アルコールは嗜む程度でも、煙草は吸う。スーパー行って帰ってくる、その往復に一本ずつ吸う。奥さん連には白い目で見られる。どうせあんたらと絡まん気にせんと思いつつも、肩身の狭い思いは強いられる。会社の夫も同じ目に遭っているだろうことは想像に難くない。だから、うちでは存分に吸って下さい、壁紙真っ黄にして下さい。
俺から安心をあんたに、あんたから安心を俺に。与え、与えられ、奇怪な幻想溢れる社会から扉を閉めて鍵をかけることで守ってくれる。
俺が恋人が犯した罪ともいえないような罪にも、異様な几帳面さで罰をと牙剥く倫理観からも。
「今日もごちそうさまでした」
「うん」
ここは幸福生まれる場所。
誰に憚ることなく抱き締め、そこでスイッチを入れようか、次まで待とうか思案する。それより一先ず一緒にお風呂?食休み、ソファで身を重ねあって、一本の煙草をかわるがわる吸う。相互い辛い思い味わい、痛いことも分かり合う。だからこの天の下、共に屋根の下。

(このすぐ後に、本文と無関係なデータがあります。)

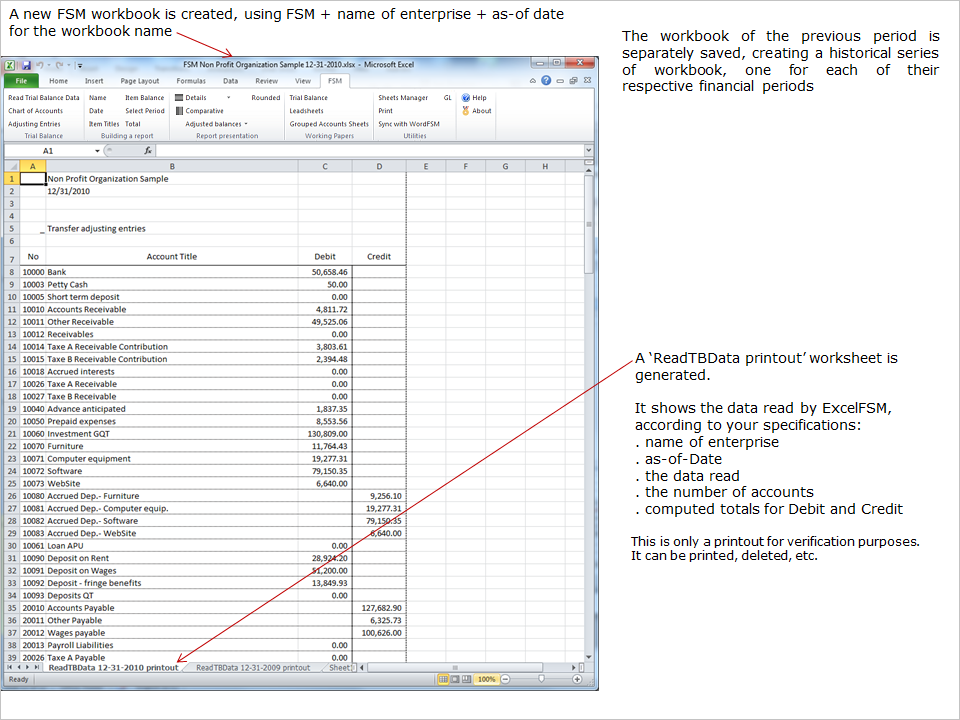Click Read Trial Balance Data button
Screen dimensions: 960x720
(x=43, y=98)
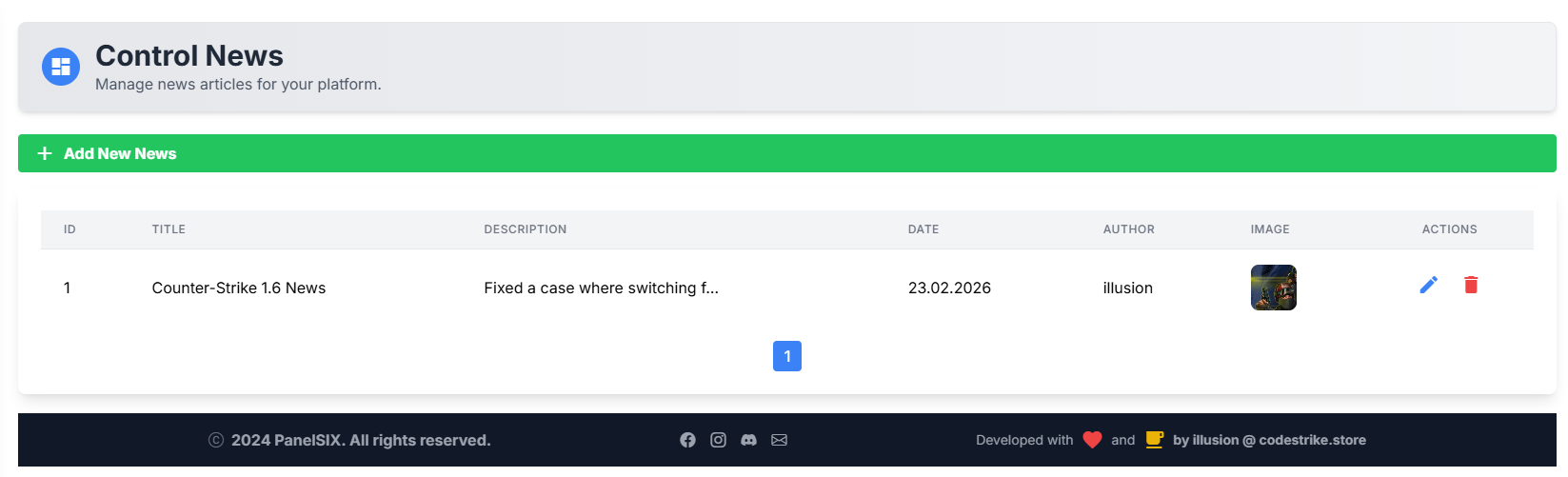The height and width of the screenshot is (477, 1568).
Task: Click the Author column header
Action: point(1128,229)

煙草は灰皿に押し付けて、ちゃんと消して、大の男二人が重なって乗っかって、いつもご苦労ソファ様。
「……ヴィンセント……」
美形はすぐ飽きるって言うなら、残念なことに我が伴侶は美形とは言えないのかもしれない。おかしいなあ、長い睫毛に二重瞼、血の透ける目、通った鼻筋。でもよく見ると、当たり前だけど顔は左右非対称。でもやっぱり、
「綺麗だな……」
照れ臭そうな笑顔を見せて、照れ隠しに抱いてくれた。
「ありがと」
くすぐったい。恋人の声が、耳から入って俺の胸と直腸を、ぐしゅぐしゅとくすぐって、体中に行き渡る。ああ、はあ、溜め息が熱くなっているのに気付いた。風呂の支度はした、ああ、これで、困ったな、一緒に風呂入る、服を脱ぐ、その段階でもうぎんぎん。
今更言わなくてもいい、言わなくても伝わっている、判っていても、まだ言う、何度だって、また言う。
「好きだ」
性欲と睡眠欲がいっせーのせでやってくる。いいよそのまま寝ちゃっても。でもそしたらセックス出来ない。起きてからしようよ。我慢なんか要らないよ。
本当に十五分寝て、体力充填気合充実、以後さあ盛り上がる夜にしよう。休みでよかったね、どうしよう明日土曜。
「外行こうか」
前髪を上げて、多分服の皺がそのまま跡になって刻みついた頬に指を当てた。
「外?」
「外で。……海の近くで、またしようか」
ああ、それもいいなって気になる。近隣の若者による小さな花火の名残の匂いをかぎながら、砂を掴んで握って離して、風情在るな、この季節ならではじゃない。
「でも、今夜はここがいいな」
言うと、へえ、意外そうな高い声で、「露出狂はお休み?」、あんたの裸を誰にも見せたくないだけだよと笑って、もう、キスをした。風呂の中でたくさんしよう、たくさん、たくさん。そんでもって裸のまま部屋行って、夜を水飴のように長く長く伸ばそう。
あんたが俺にどんなことしたって許してあげる、そのかわり俺がどんな無様な声を上げても、笑って「可愛い」って言ってね?もっと楽したい今後も共にずっと暮らしたい元々この家に髄まで染まってるって、そんな気にさせんだ、なぜかなれんだ、離れんな、共に在り世界平和だとかでっかい、明日天気になれ小っさい、でも何もかんも共に見る夢、叶えんだ。